ACTION ITEM -> Needed from the entries below: every line that holds the word "computer".

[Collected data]
[Start of section]

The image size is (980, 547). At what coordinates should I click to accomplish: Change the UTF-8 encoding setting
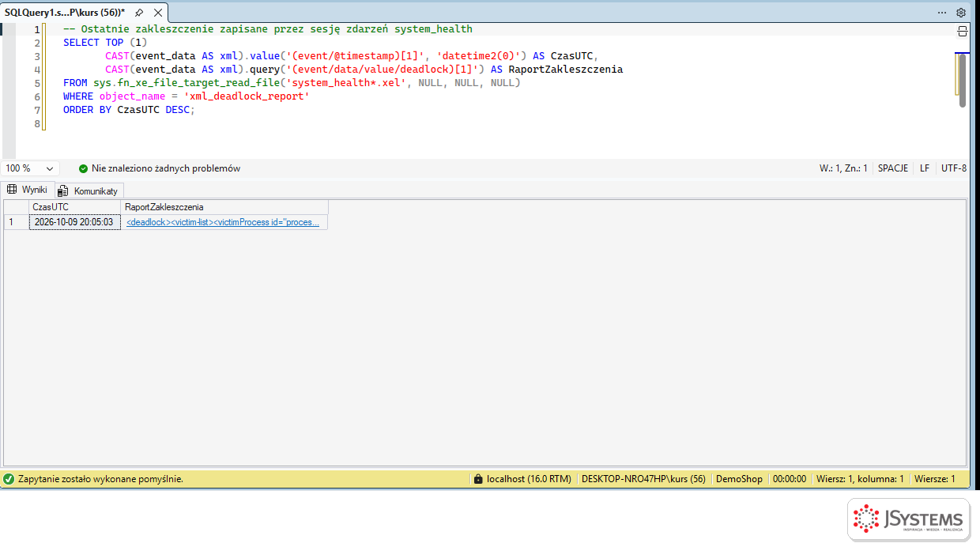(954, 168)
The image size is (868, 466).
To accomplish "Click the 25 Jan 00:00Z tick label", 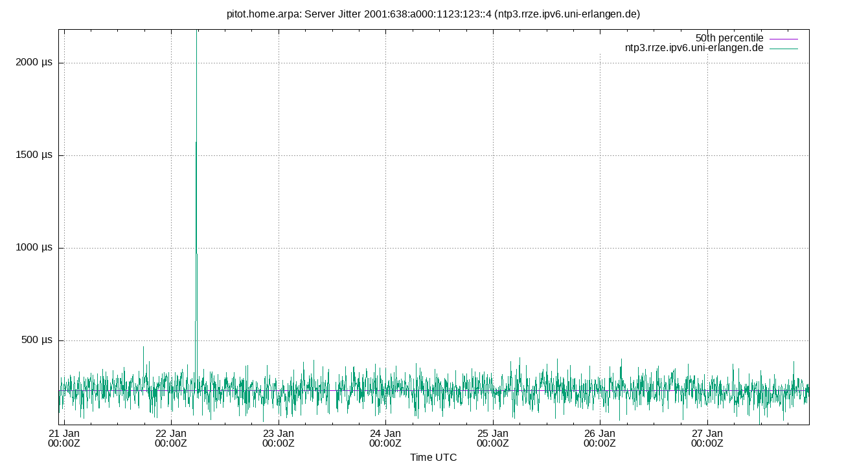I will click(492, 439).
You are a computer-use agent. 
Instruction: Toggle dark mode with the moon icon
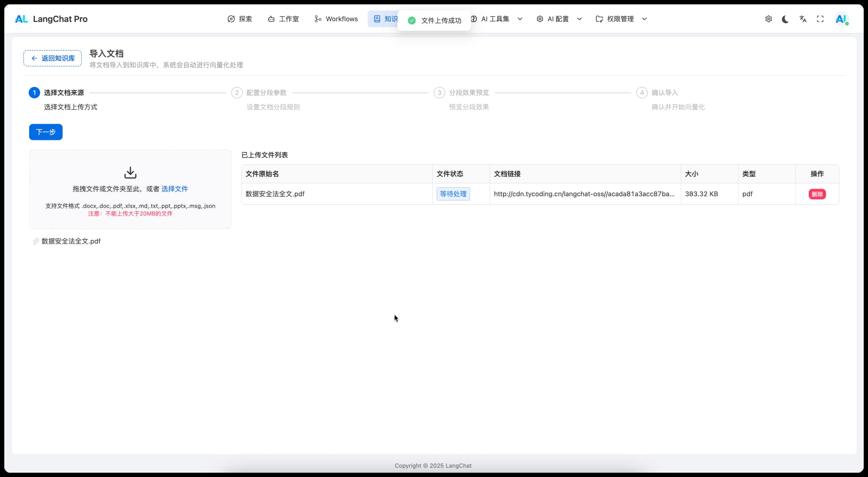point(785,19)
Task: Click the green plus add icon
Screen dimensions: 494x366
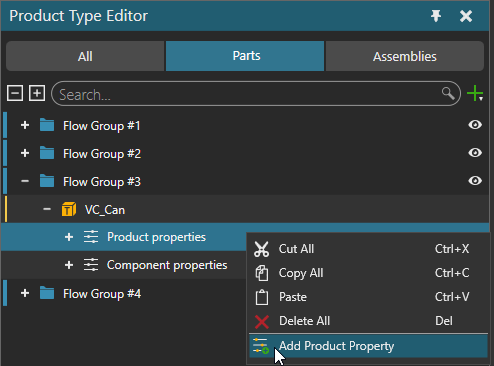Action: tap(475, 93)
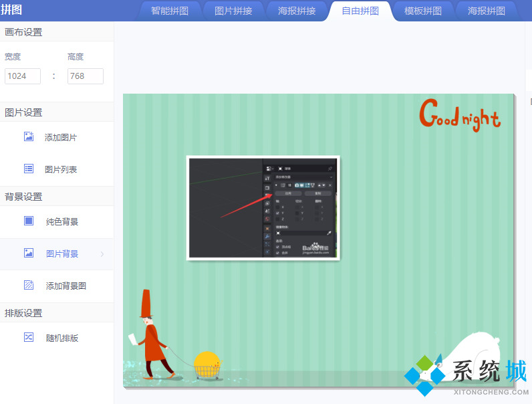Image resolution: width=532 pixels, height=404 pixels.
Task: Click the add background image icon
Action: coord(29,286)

[End of section]
[Start of section]

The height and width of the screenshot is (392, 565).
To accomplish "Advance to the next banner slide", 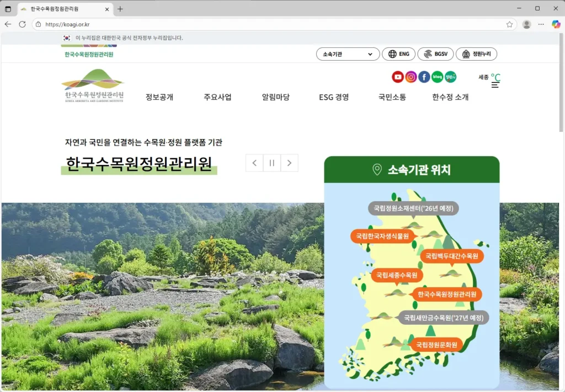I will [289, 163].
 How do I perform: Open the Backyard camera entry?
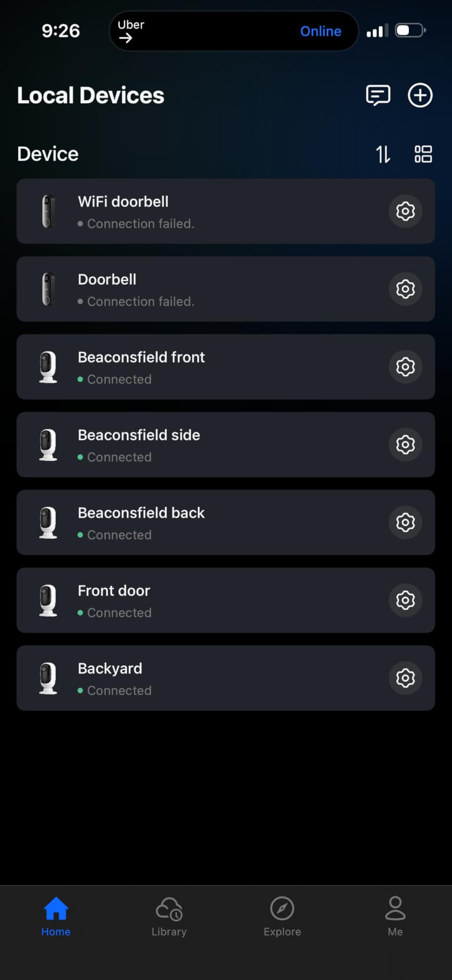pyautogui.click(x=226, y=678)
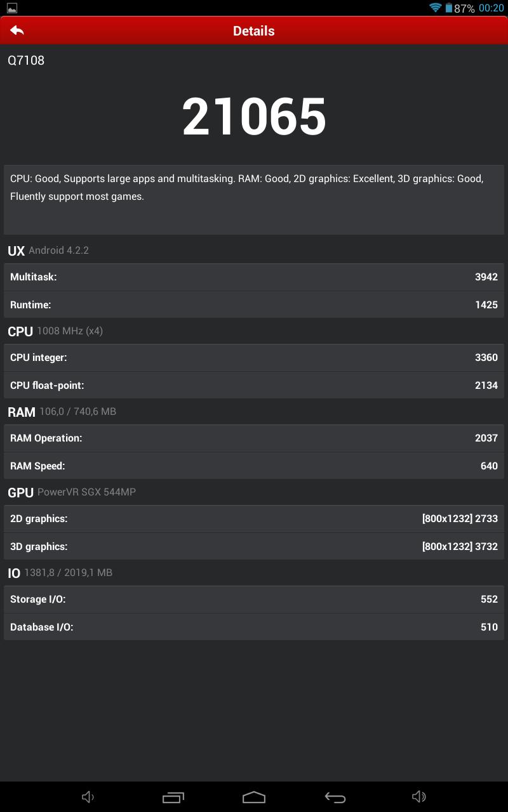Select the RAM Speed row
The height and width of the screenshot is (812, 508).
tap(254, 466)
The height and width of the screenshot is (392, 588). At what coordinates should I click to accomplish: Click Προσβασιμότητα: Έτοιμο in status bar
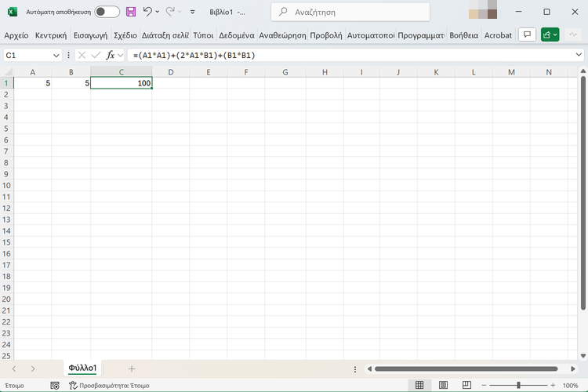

[End of section]
[Start of section]

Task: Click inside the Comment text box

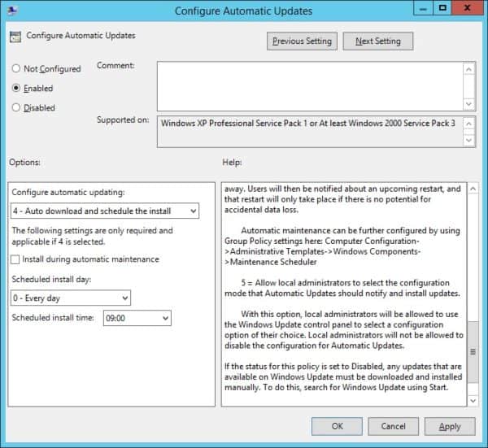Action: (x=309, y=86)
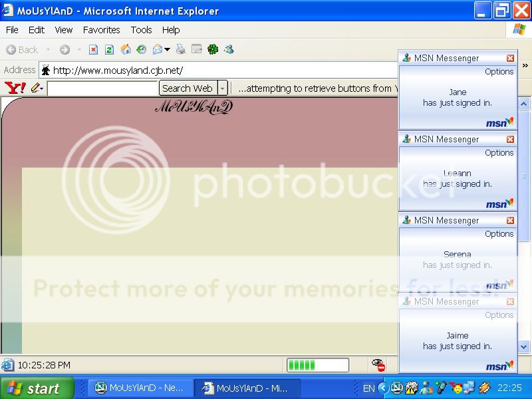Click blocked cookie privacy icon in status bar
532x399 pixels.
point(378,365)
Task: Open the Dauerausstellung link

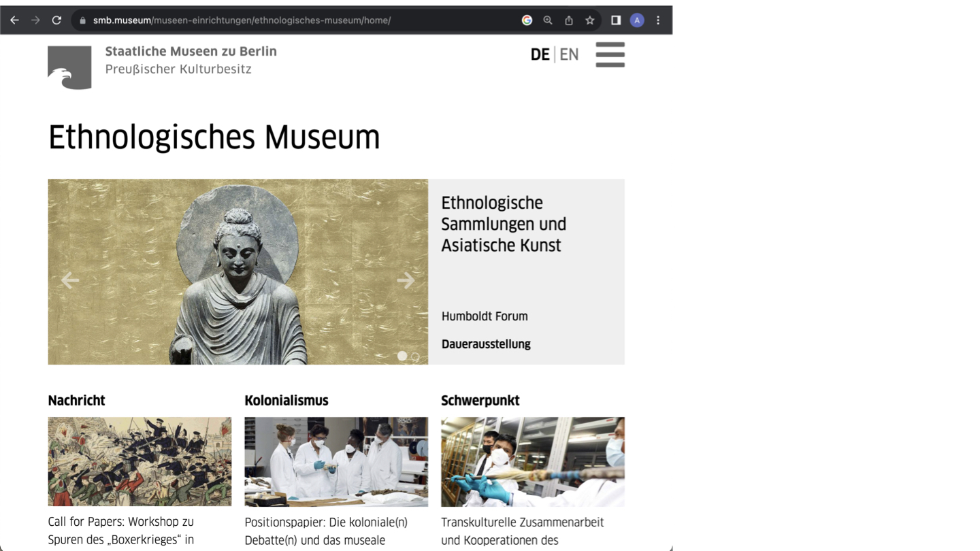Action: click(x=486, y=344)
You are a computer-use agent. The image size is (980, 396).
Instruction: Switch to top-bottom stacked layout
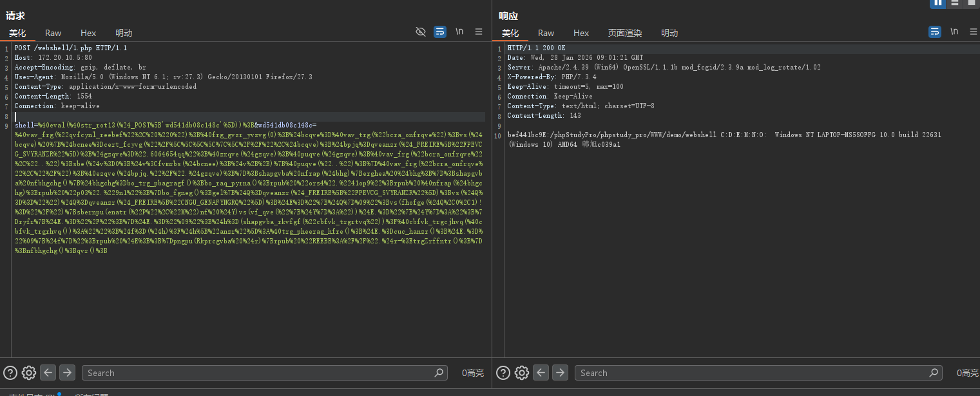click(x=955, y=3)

[End of section]

OUTPUT FOR THIS TASK ->
You are a computer-use agent. 
You are a computer-use agent. The image size is (980, 396).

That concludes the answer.